Lily mendesah kesal. Ia lalu menyorot semua teman-temannya agar tantenya itu percaya.

"Oh, iya. Cewek-cewek semua, ya, itu?" Bu Miranti memasang wajah manis.

Lily menarik satu sudut bibirnya. Ia sudah hapal dengan tingkah tantenya. Dari kelakuan 'nggak ada akhlak' di depannya , berganti kalem di depan orang lain.

"Udah, ya, Lek." Lily ingin menyudahi panggilan video tersebut.

"Eh, tunggu, Ly." Bu Miranti menggoyangkan tangannya di depan kamera. "Kapan-kapan ajak teman-teman ke rumah."

Para gadis Griya Dara langsung mengiyakan tawaran Bu Miranti. Mereka tidak menunggu Lily yang menyampaikan. Semua tampak bersemangat ingin berkunjung ke rumah Lily dan melihat toko Bunga milik keluarga teman indekos mereka itu.

Sambungan video call berakhir. Lily mengulas senyum bahagia. Ia senang berada di lingkungan barunya ini. Mereka menyambut kehadirannya dengan ramah. Tidak ada alasan untuk pindah indekos lagi.

"Woi, Ayang!" Vita berteriak ke arah tangga. Ia melambaikan tangan ke arah pemuda dengan kemeja polos berwarna hitam. Gadis itu juga mengundang Vio—kekasihnya—dan juga Dandy--sahabatnya.

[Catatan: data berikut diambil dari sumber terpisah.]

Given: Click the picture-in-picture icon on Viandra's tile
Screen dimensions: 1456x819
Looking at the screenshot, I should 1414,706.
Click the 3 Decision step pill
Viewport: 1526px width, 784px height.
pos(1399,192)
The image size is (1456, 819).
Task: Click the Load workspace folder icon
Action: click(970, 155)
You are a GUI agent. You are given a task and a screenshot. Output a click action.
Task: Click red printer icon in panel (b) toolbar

Ternyata Indah, Mila, dan Nana sudah kenal dengan Vio dan Dandy. Mereka langsung berbincang dengan akrab. Lily menjadi satu-satunya orang yang hanya menjadi penonton.

"Vit, kenalin." Dandy menyenggol kaki Vita.

"Ngerti aja cewek cantik," ucap Vita lirih. Ia lalu memanggil Lily untuk dikenalkan kepada Dandy.

Lily menjabat tangan Dandy. Pemuda itu menatapnya lekat seraya tersenyum. Ia tiba-tiba teringat kejadian kemarin saat baru pulang kuliah. Sorot mata itu seperti sosok yang hampir menabraknya. Mata Lily mengamati pakaian yang dikenakan Dandy. Pemuda itu mengenakan jaket dengan gambar singa gunung di belakang. Persis dengan pengendara semalam yang membuatnya hampir celaka!